Instantly share code, notes, and snippets.

@mtigas
Forked from brianboyer/import_usat
Created February 18, 2011 19:48
Show Gist options
  • Star 0 You must be signed in to star a gist
  • Fork 0 You must be signed in to fork a gist
  • Save mtigas/834285 to your computer and use it in GitHub Desktop.
Save mtigas/834285 to your computer and use it in GitHub Desktop.
#!/bin/bash
#
# usat_import
# Fork by Mike Tigas
# Based on work by Ryan Nagle, Chris Groskopf and Brian Boyer
#
# Updated to allow import of multiple states into the same database.

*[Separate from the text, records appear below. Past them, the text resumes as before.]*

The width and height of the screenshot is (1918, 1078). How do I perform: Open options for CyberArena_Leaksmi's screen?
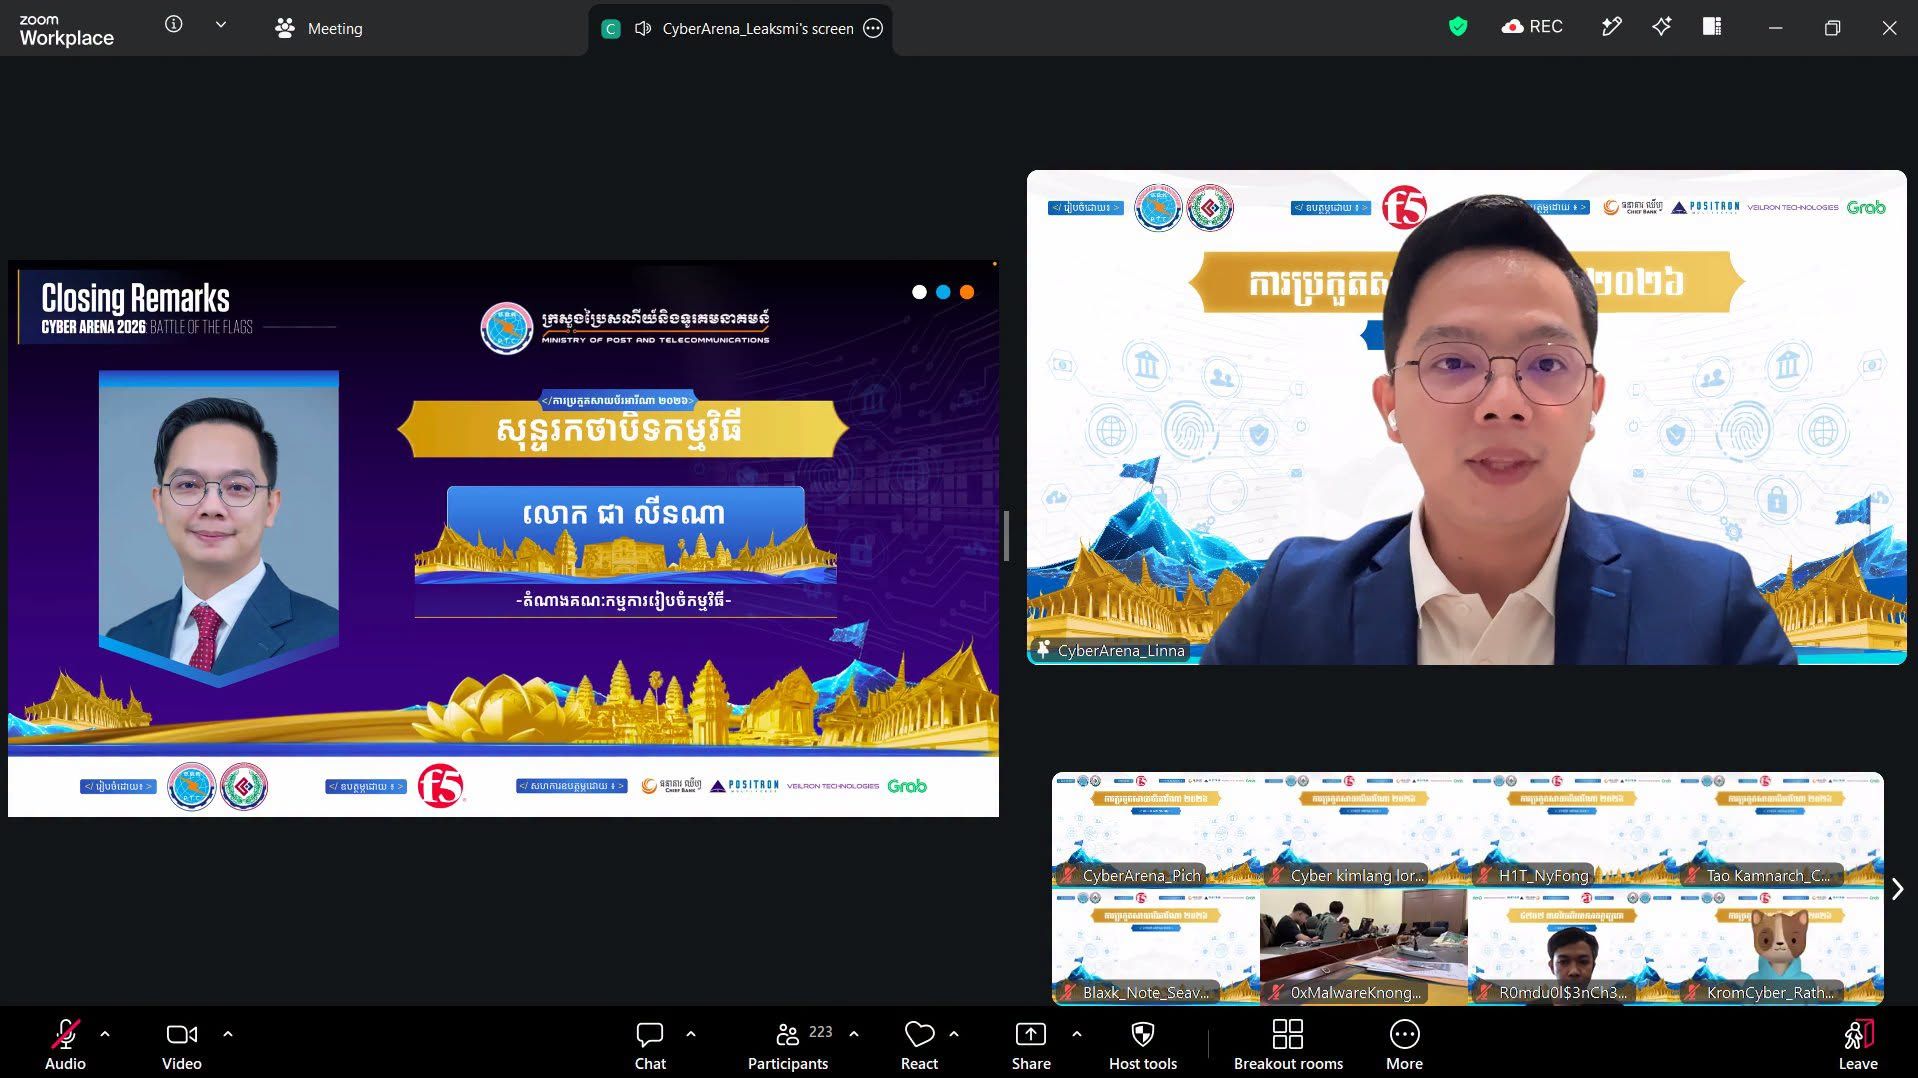(x=873, y=28)
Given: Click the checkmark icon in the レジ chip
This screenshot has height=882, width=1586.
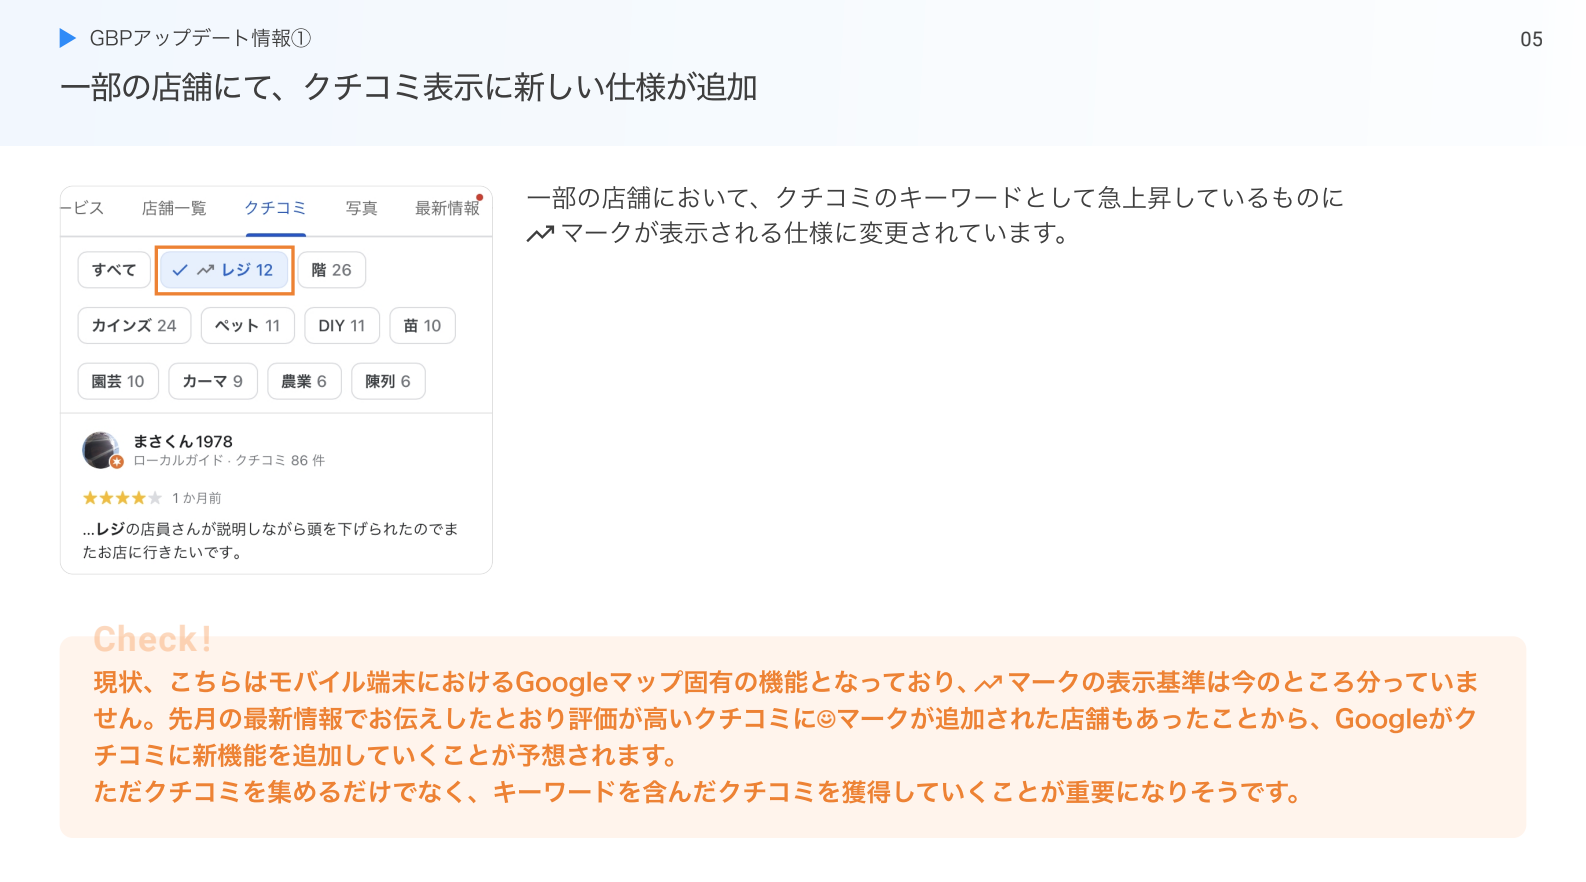Looking at the screenshot, I should coord(180,270).
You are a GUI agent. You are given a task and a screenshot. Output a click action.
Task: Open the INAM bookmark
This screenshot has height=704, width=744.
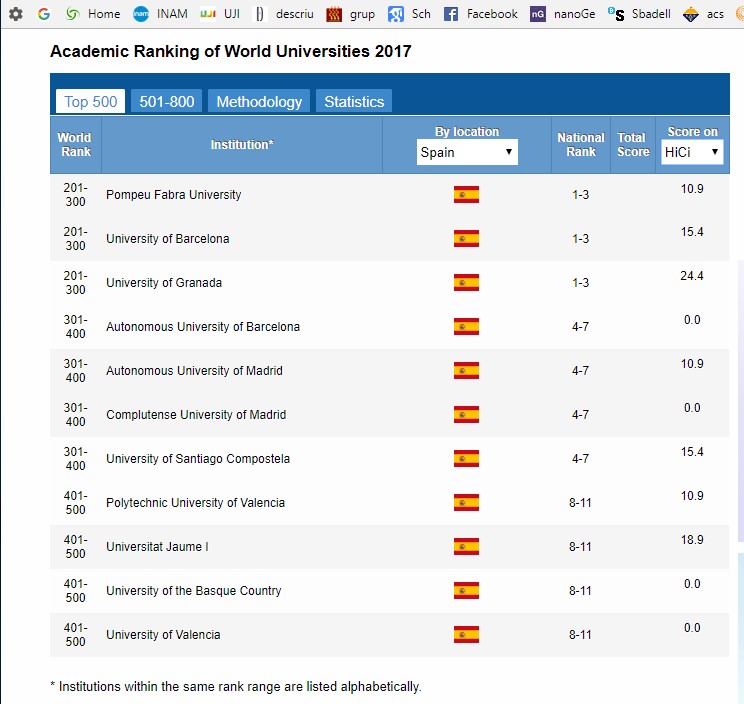[x=161, y=14]

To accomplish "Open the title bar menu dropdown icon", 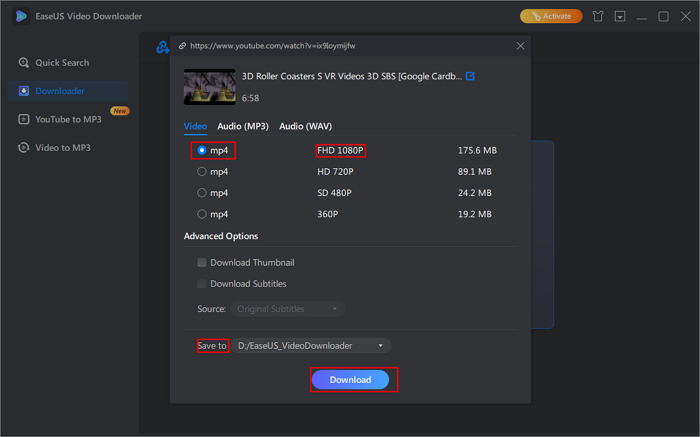I will tap(620, 16).
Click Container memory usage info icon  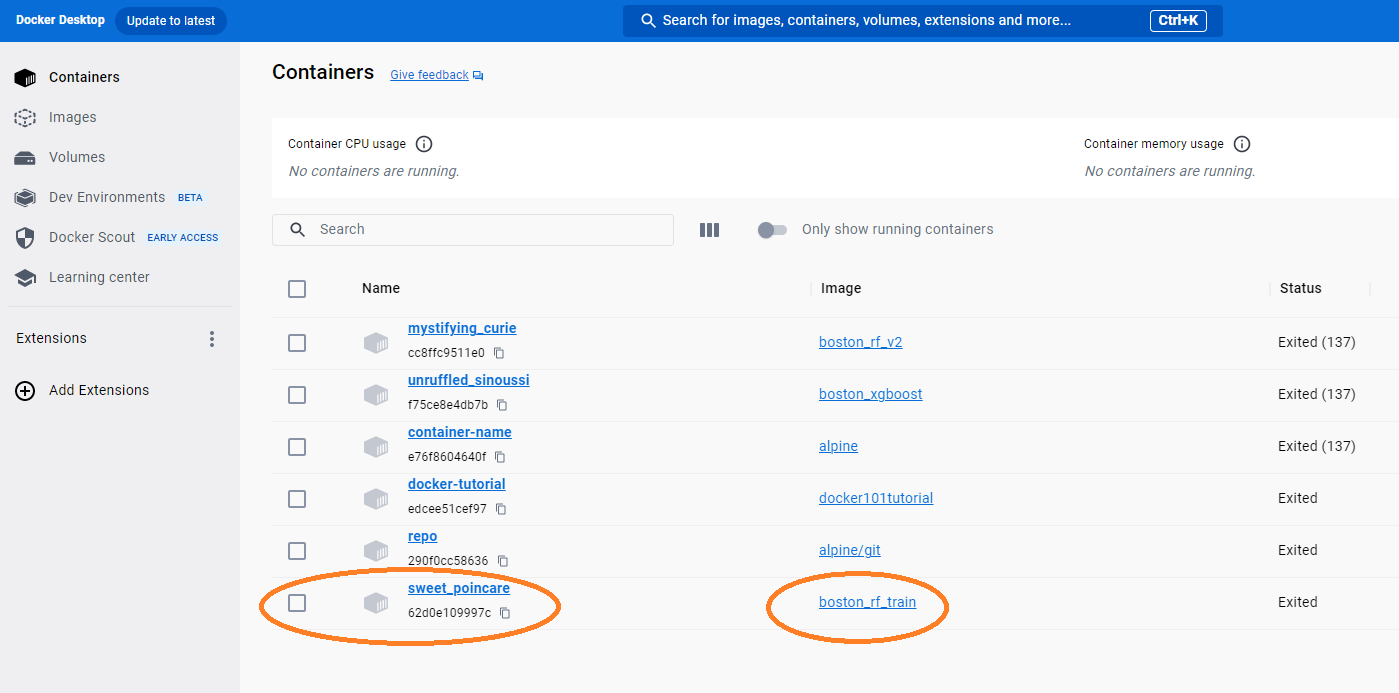[x=1242, y=144]
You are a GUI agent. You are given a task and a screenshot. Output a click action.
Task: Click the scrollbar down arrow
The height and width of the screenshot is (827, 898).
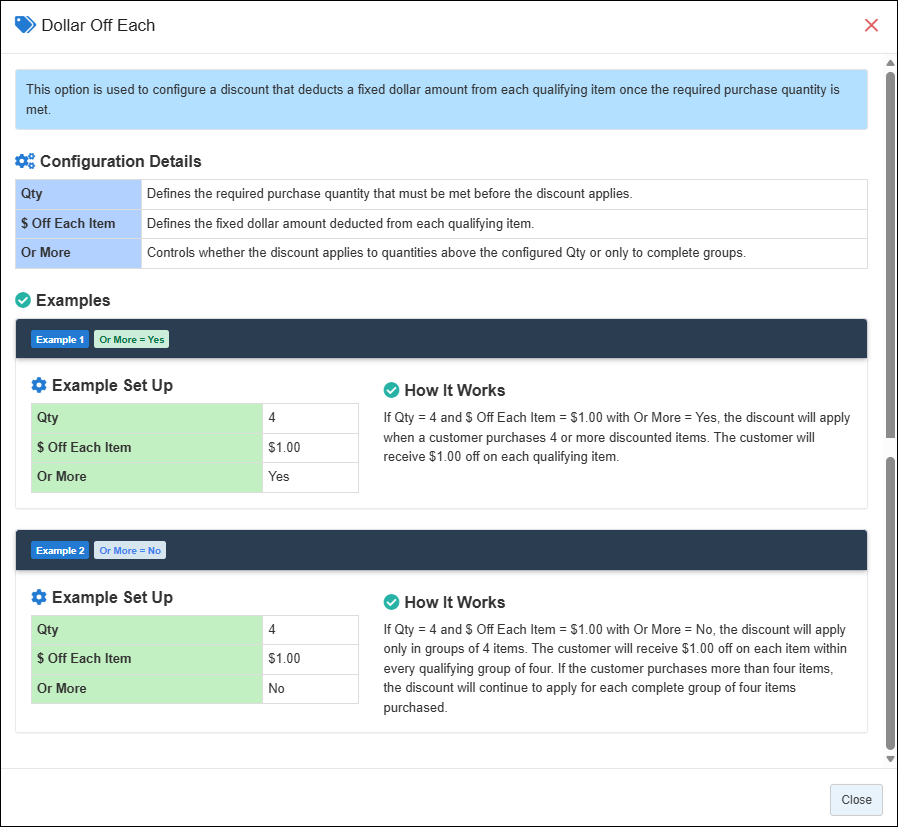click(x=890, y=759)
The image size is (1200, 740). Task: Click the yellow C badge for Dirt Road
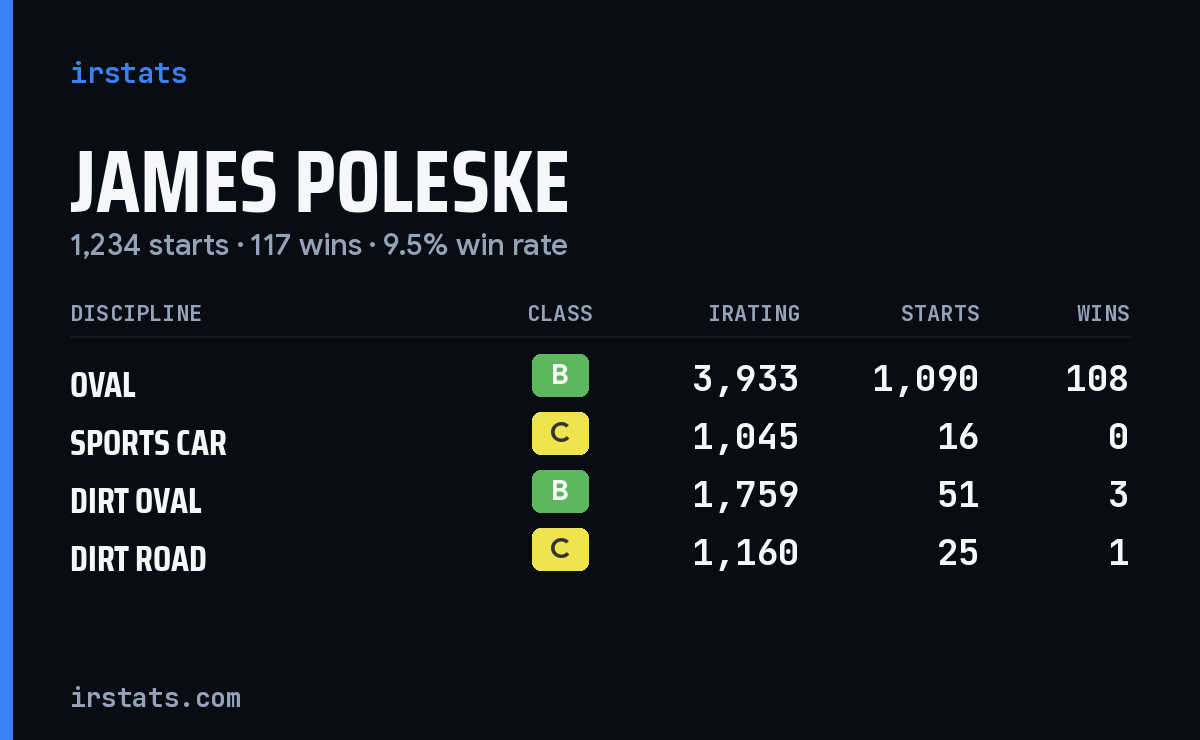tap(560, 550)
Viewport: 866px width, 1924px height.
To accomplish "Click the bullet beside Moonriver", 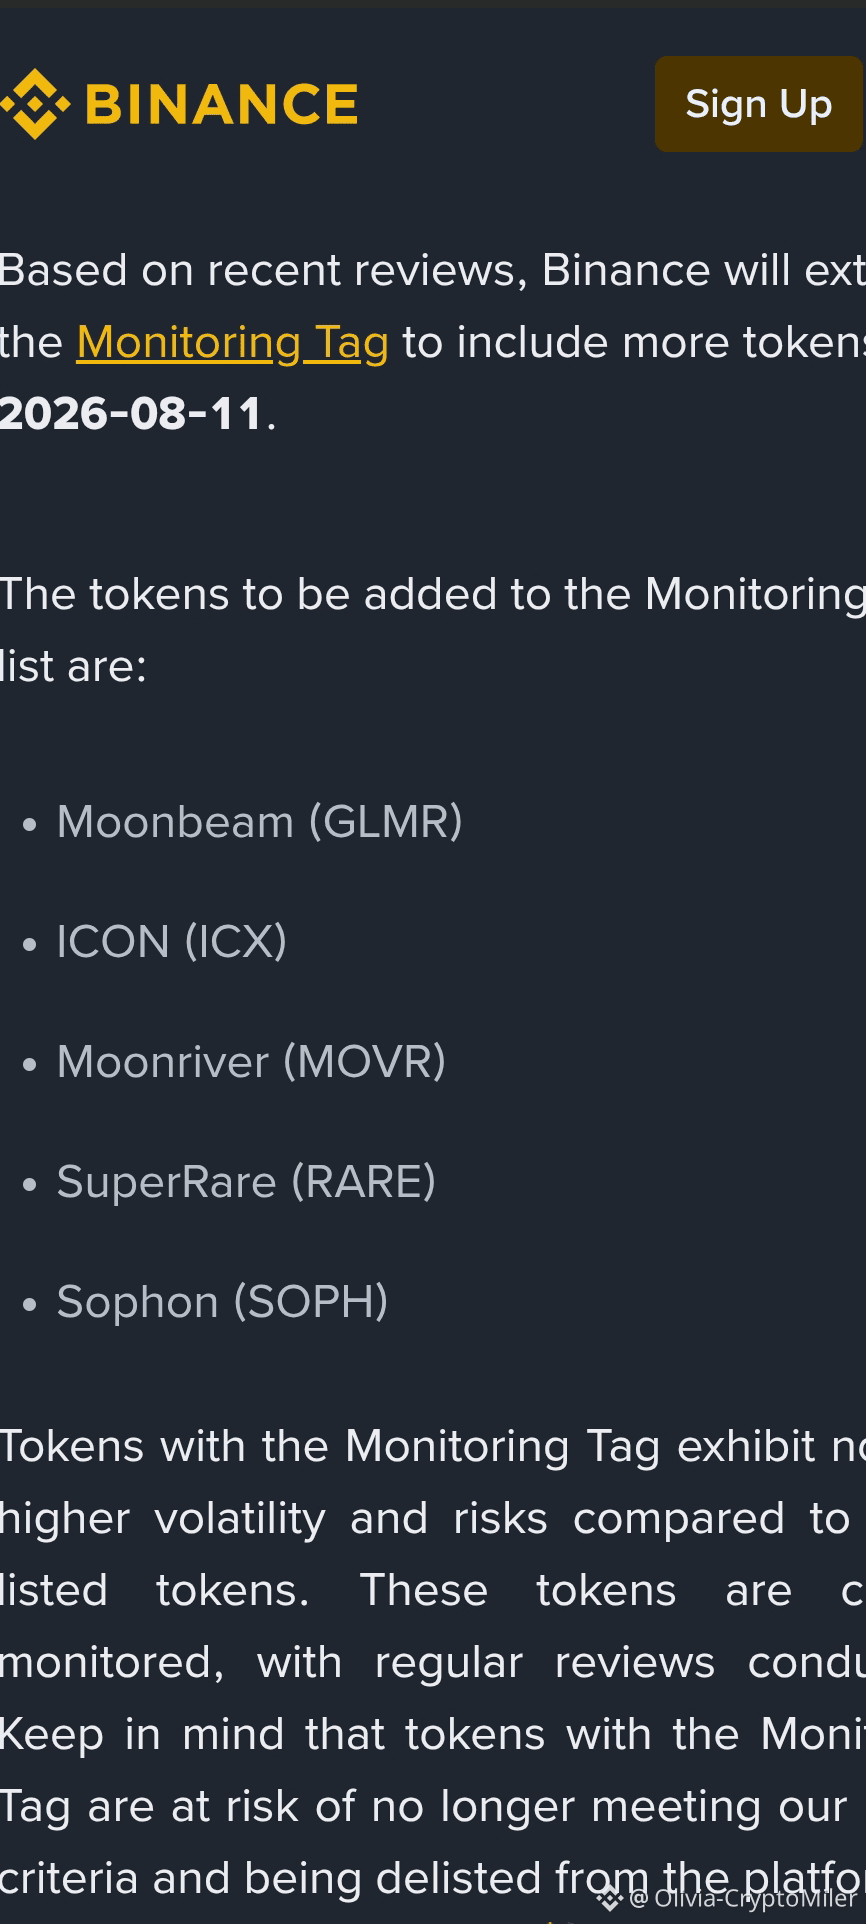I will (30, 1065).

# Unlike the original script, this *only* generates super-wide tables.
#
# Shapes are stored in WGS84 (EPSG:4326) for portability.
#
# This is excessive, I know.
# =====
#
# How-to:
#
# 0: Requires Python, PostgreSQL+PostGIS, and a GIS stack.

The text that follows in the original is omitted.